Lisa with her first English brown trout
The rivers were up slightly for Ian's visit (above and below) so we headed up one of our smaller streams to look at a bit of upstream nymphing. Many of today's anglers tend to lean more towards the modern trends of nymphing, such as: French, Czech and Spanish nymphing, but - in my opinion - there is still room for the more traditional method of upstream nymphing. Although I do tend to practice the modern methods more and more nowadays, the old ways have served me very well over the years and still do on occasions and in certain types of water. It was the old way that Ian and I looked at on his day; fan casting ahead of us to cover any likely spots as we worked upstream and watching the tip of the fly line for indication of an offer. It worked well for Ian and he managed a number of fish throughout the session.
It was back to a modern method for me after Ian and I finished our session on the small streams. I only had an hour, so I dropped back to the main river for a short tea-time stint. I was going to have to fish the nymph if I was to have any chance of a fish at that time of day, so I turned to my 10' 3 weight, the French leader and a pair of nymphs. Fishing a mix of The French and Czech styles in any likely looking pots and seams helped to account for a few nice fish - including the one above - before I had to call it a day and head home to prepare for the following days guiding.

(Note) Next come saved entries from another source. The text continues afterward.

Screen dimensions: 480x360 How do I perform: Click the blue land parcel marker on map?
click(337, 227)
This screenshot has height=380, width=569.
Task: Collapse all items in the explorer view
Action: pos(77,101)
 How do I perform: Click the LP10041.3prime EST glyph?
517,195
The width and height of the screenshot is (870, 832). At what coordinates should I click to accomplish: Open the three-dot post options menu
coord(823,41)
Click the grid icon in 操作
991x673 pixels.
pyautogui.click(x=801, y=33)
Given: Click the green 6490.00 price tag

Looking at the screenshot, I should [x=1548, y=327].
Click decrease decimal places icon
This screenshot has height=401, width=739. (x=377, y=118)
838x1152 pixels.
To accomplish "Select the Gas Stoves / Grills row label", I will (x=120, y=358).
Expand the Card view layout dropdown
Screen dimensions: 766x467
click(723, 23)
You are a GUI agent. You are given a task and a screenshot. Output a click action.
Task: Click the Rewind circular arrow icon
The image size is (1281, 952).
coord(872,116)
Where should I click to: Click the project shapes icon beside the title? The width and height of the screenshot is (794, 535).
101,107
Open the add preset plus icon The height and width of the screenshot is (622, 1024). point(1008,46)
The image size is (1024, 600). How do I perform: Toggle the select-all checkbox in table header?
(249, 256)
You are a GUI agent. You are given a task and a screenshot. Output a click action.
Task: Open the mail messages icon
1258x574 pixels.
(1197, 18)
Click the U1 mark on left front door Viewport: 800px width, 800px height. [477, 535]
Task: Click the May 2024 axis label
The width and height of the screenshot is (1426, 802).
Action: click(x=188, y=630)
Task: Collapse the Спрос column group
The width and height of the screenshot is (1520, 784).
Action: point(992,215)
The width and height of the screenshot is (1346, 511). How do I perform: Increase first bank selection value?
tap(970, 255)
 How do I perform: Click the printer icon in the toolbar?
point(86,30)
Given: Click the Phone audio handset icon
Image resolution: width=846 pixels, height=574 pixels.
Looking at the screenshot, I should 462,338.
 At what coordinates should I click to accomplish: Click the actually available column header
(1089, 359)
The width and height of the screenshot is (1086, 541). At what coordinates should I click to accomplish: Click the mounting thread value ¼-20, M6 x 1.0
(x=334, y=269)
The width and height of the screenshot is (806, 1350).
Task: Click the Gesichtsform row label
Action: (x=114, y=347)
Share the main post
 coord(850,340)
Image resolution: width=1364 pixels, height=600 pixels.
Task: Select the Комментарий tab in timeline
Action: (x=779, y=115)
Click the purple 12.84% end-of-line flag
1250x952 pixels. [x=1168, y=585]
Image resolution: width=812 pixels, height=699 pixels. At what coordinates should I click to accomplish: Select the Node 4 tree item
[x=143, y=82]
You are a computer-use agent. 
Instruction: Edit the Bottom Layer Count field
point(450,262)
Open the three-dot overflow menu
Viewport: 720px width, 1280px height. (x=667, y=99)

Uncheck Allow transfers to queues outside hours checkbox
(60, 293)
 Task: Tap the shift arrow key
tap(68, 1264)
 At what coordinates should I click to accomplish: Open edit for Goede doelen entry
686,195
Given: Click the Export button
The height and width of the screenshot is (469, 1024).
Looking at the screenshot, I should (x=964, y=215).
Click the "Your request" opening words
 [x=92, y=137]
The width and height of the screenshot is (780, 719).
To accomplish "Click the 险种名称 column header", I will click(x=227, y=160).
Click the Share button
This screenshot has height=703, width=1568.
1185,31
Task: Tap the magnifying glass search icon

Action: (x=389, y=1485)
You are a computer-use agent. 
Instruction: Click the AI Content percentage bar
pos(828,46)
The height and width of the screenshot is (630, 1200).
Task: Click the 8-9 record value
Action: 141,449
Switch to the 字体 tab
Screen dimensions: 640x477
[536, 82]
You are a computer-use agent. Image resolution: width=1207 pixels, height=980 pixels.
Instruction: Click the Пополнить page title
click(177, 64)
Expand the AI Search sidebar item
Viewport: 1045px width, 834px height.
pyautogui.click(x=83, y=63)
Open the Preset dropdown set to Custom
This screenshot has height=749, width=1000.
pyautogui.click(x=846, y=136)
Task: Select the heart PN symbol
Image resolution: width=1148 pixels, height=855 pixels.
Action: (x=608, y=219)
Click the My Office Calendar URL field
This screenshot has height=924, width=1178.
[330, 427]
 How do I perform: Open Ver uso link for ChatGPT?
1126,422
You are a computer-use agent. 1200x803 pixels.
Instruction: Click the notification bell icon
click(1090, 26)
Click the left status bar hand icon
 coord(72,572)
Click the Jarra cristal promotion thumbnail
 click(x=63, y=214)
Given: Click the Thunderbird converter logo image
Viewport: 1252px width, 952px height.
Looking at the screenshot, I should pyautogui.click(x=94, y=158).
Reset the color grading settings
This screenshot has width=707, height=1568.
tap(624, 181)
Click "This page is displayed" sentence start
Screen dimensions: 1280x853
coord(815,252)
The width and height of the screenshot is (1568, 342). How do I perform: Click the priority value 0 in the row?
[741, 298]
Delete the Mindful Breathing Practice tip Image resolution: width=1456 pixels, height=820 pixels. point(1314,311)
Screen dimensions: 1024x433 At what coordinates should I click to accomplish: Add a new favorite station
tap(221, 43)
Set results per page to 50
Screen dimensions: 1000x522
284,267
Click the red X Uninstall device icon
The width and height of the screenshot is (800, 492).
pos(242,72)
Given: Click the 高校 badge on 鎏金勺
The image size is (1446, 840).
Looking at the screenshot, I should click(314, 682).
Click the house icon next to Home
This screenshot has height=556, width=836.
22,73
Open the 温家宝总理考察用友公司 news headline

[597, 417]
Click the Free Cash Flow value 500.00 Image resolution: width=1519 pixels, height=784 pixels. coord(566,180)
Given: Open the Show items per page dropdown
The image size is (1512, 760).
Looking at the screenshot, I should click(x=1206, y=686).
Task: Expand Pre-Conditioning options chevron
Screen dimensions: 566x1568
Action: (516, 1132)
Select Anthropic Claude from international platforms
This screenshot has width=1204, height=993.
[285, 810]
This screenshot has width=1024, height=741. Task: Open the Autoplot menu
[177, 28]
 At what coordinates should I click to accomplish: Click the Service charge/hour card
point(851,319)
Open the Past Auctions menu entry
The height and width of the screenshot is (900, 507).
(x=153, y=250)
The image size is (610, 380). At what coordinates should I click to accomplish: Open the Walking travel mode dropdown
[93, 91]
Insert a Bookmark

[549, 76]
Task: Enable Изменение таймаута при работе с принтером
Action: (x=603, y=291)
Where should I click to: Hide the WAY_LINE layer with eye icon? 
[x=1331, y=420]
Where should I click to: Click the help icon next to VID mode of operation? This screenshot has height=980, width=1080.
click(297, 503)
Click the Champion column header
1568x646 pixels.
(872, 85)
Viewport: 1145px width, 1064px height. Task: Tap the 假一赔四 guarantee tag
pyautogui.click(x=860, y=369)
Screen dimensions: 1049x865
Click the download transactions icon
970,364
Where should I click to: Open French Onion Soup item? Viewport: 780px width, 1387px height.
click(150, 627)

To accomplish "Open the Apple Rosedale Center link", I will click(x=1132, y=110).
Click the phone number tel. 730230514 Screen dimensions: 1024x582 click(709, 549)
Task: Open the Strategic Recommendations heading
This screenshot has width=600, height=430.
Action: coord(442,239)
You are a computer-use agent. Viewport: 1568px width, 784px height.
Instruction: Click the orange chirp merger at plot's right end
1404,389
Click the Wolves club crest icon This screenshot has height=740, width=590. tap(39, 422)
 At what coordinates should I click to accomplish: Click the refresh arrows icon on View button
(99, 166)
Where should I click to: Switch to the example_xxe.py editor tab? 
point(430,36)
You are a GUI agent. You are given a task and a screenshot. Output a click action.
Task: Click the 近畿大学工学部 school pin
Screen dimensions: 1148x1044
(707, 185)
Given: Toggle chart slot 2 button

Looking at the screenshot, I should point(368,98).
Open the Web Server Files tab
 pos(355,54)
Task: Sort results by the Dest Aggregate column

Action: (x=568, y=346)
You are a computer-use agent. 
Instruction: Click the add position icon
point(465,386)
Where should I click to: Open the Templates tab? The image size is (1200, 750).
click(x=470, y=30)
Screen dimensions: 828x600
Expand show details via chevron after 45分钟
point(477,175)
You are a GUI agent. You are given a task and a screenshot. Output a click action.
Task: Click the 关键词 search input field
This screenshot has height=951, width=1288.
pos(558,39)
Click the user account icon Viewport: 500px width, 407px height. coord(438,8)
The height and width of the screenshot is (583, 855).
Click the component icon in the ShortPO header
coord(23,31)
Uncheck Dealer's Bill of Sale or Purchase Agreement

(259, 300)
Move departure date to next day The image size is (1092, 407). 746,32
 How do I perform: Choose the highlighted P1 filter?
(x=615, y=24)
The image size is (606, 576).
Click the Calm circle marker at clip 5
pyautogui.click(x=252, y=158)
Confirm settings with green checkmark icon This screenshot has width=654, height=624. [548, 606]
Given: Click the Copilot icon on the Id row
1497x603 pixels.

Molly with a nice Brown Trout on her first visit to Eden
Molly and Russ were visiting the UK from Seattle and called in for their first taste of Eden. Overnight rain had coloured the rivers slightly and I guess that the drop in water temperature had slowed the fish a touch, as they appeared to show no interest in any fly on the surface. So I introduced Russ and Molly to a pretty reliable old favourite 'North Country spiders'. Fished across and down, they're a great way to search our larger Northern rivers. A team consisting of two spiders and a nymph served them well and they caught and missed a few fish throughout their day.
The unsettled weather continued through the second half of August, but luckily, it didn't affect the fishing too much. The rivers were carrying a touch of colour on most of my outings, but remained fishable. Dry fly sport was poor for me and the nymph dominated - but anyone that knows me will know that I don't mind that, as I've always loved my nymph fishing. It was great to see a few Grayling turning up in catches too. Hopefully, this is a positive indication for the Grayling fishing through the winter. I remember decent numbers of Grayling showing up in catches during the final six weeks of the 2013 season and the Grayling fishing was quite good over the following months....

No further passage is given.